きっともう好きじゃない。


「んじゃ、姉ちゃんはやく着替えて」


「え?」


「え? じゃなくて。その格好はないわ」


薫の格好はグレーのトレーナーに紺のジーンズ。

わたしはというと、お父さんの古くなったパーカーに糸が解れた芋ジャージ。

下は学校指定のものではなくて、ネットで良さげだと思って買ったんだけど、薫にわざわざ芋ジャー買うやつがあるかって大笑いされた記憶がある。

さすがにこれで外を出歩く勇気はない。

まおちゃんには見せられるけど、まおちゃんの両親に見られるのは恥ずかしい。


じゃなくて。


「今から行くの?」


「姉ちゃんが乗り気なうちにな」


いや、全然乗り気ではないよ。

今のうちに連れ出しておきたいって気持ちはわかる。


「午前授業のときって、3時までは外に出たらダメじゃなかった?」


わたしのときの規則だけど、今も変わらずに言われていることだと思う。

見回りもあるって言ってた。

破って出歩いたことがないから、本当に見回りをしていたのかはわからないけど。


「だから、そんなん律儀に守ってるやついないんだって」


「うそ。まおちゃんとわたし守ってたよ」


「そこ基準にすんな」


薫に流されているのか本当に他の人もそうしているのか、確かめようがない。

大丈夫っていうなら信じたいけど、もし見つかったら薫はどうするんだろう。


「ほら、3分で用意してこい」


まだ納得していないのにソファから落とすように薫に肩を叩かれて、よろめきながら立ち上がる。

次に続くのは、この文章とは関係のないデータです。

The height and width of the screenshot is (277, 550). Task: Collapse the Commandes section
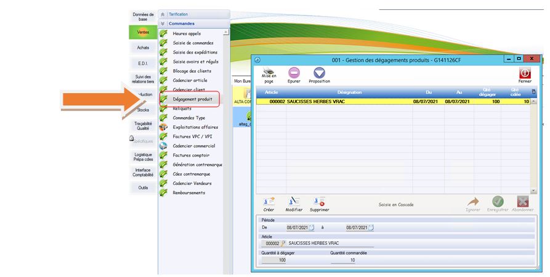pyautogui.click(x=163, y=23)
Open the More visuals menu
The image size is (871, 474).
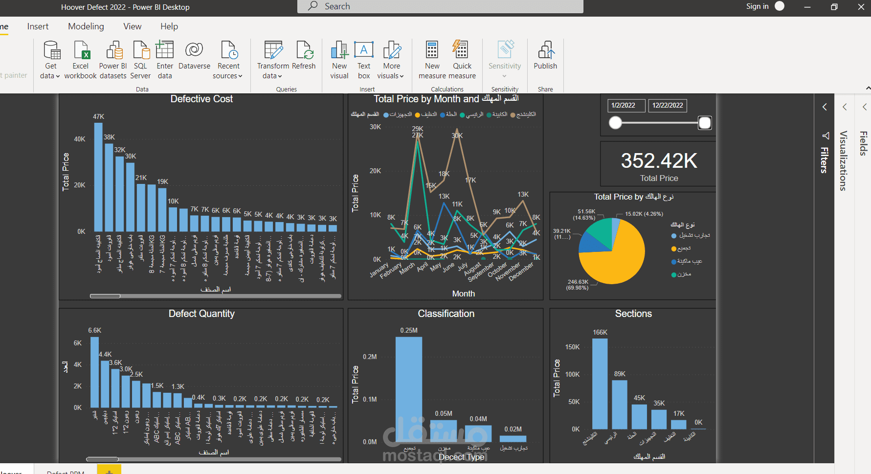pyautogui.click(x=391, y=60)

追い払うみたいに手を振られて、渋々部屋に戻って着替えを済ませリビングに戻ろうとしたけど、薫は既に玄関で待機してた。


「かおる、何も持たないの?」


手荷物ひとつ持たずに、ジーンズのポケットもぺたんこ。

まおちゃんは電車通学をしているし、歩いて行けるような距離じゃない。


「姉ちゃん持ちだよなあ?」


「……うん、知ってた」


消しゴムのお金だって、結局薫からはもらっていない。

まあいいいかって流してたけど、お金にルーズな癖は持たない方がいいに決まってる。

この場合、付き合わせてるのはわたしだから、いいとして。

次は絶対甘やかさないって心に決めた。